§ ABOUT THIS EXERCISE
Filter the entries for the word "will". Copy each line in which it occurs.
== DATASET EXCERPTS ==
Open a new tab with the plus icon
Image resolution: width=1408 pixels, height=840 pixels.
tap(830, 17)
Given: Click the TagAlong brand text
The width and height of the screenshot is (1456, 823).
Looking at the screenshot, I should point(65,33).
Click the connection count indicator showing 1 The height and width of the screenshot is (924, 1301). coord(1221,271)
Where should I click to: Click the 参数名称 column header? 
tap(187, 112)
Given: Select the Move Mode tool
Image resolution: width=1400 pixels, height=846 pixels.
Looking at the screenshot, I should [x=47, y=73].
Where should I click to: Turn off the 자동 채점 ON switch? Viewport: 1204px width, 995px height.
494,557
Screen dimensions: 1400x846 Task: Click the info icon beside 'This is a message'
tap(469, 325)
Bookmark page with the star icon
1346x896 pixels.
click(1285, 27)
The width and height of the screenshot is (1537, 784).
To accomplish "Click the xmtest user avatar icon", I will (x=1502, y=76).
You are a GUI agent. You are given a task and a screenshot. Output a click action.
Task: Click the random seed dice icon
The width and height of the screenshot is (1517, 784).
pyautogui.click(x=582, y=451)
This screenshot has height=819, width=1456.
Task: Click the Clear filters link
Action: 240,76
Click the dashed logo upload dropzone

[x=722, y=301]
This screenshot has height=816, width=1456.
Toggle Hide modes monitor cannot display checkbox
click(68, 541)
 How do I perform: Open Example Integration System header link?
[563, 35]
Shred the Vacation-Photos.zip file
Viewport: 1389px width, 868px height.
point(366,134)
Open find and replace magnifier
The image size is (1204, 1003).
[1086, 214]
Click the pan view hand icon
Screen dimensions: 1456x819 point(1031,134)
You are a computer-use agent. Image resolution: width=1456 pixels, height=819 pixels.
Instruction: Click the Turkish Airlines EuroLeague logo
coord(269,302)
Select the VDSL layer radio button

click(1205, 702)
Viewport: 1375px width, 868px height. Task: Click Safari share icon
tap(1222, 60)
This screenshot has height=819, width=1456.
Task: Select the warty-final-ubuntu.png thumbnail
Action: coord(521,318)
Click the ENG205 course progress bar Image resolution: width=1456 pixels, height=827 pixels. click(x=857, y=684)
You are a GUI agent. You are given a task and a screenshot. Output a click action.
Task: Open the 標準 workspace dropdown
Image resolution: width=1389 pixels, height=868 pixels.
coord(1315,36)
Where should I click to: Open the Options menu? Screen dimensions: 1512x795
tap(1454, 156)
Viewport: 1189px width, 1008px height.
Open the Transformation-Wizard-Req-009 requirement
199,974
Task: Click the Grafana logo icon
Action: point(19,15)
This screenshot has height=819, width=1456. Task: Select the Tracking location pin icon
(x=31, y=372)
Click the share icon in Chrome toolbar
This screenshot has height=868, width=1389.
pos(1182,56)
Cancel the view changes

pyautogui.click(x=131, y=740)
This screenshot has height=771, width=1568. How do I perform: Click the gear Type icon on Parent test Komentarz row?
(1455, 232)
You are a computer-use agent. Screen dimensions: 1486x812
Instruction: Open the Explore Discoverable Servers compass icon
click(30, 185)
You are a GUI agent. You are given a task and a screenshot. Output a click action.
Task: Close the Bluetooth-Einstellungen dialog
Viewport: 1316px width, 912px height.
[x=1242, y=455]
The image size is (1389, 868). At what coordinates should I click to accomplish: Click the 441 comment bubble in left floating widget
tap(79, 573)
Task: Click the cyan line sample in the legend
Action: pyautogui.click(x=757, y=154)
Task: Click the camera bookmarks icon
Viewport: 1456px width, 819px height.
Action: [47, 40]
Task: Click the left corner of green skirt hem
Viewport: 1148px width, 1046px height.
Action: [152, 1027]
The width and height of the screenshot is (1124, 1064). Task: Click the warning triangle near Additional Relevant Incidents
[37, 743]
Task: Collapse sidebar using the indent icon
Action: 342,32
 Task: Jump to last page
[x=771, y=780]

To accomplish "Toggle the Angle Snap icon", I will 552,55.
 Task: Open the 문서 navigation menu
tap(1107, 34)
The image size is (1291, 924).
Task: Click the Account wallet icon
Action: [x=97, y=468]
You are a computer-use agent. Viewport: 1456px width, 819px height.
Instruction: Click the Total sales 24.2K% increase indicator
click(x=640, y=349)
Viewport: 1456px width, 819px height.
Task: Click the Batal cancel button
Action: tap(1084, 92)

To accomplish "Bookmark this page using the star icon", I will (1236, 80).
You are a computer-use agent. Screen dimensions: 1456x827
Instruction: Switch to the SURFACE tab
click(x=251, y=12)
===
§ ANSWER TO THE PROBLEM
To accomplish "Click the xmtest user avatar icon", I will (x=1502, y=76).
To accomplish "Toggle the Angle Snap icon", I will 552,55.
To accomplish "Bookmark this page using the star icon", I will (1236, 80).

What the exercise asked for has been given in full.